A new model of zoo
The Bioparc Fuengirola is a new type of zoo, a new model that is based on respecting nature and preserving natural species of animals. This model has already been hailed as the flagship of how zoos throughout Europe should develop.
Animals living in their natural habitat
At this zoo the animals live side-by-side with other animals in conditions that recreate the natural habitat to increase each animal’s development and possibility of its being released one day into the wild. When visiting here, visitors step into a world of dense tropical woodland or open grassland.
Ethical reasons for keeping animals in captivity
The owners of the bioparc feel that in today’s world there is no ethical sense in keeping animals in captivity unless in doing so it helps the preservation of that species within the natural world. The bioparc is different from other zoos in that it immerses its visitors into the natural world of its animals. The zoo is intended to be a stroll through each environment so that visitors can visualize each species in its natural habitat in a space provided for the upkeep and wellbeing for each animal.
Habitats recreated in a foreign land
Within the bioparc the habitats recreated are that of Africa, Asia and Madagascar, environments very foreign to that of southern Spain. The themed designs include embankments, waterfalls, rocks and tree trunks. There are even realistic trees imported into the bioparc. There is one of the world’s largest artificial trees, the 25m high baobab tree that has now become a symbol of Fuengirola.

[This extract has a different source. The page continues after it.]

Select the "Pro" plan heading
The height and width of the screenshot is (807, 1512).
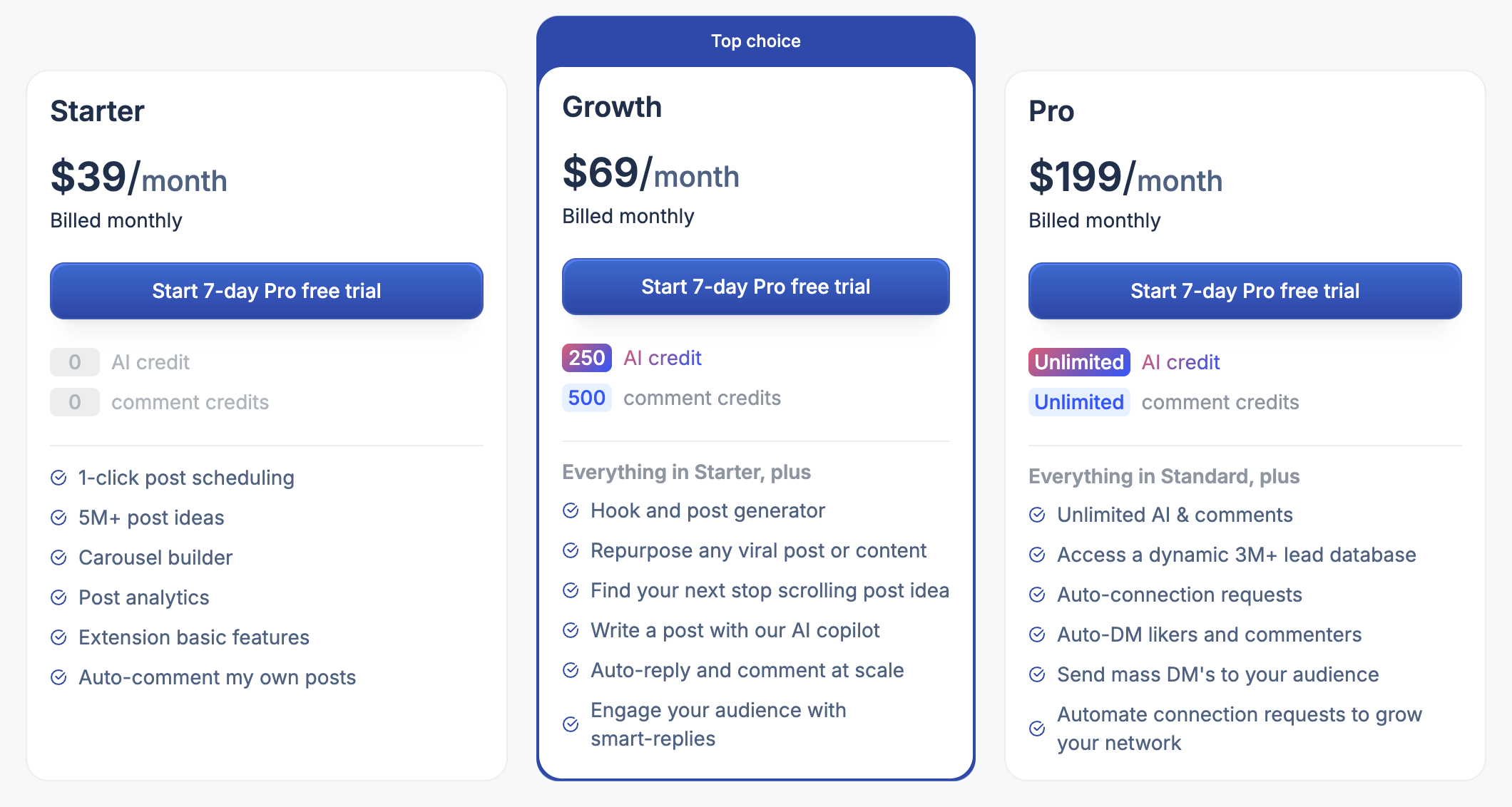click(x=1051, y=111)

Before the bioparc first opened in 2001, the intention was to house animal species that were endangered in the wild. A selective plan was introduced with a total of 130 species selected that now holds 1400 individuals in residence at the zoo. One of the success stories has been the Sumatra Tiger. It is regarded as being critically endangered with just 250 remaining in the wild, the introduction of a breeding programme at the bioparc has seen the successful breeding of new cubs of this species. Other successes include the first successful breeding of a Malayan False Gavial in captivity as well as the Blue Duiker, the bioparc has the only group of breeding gorillas in Spain.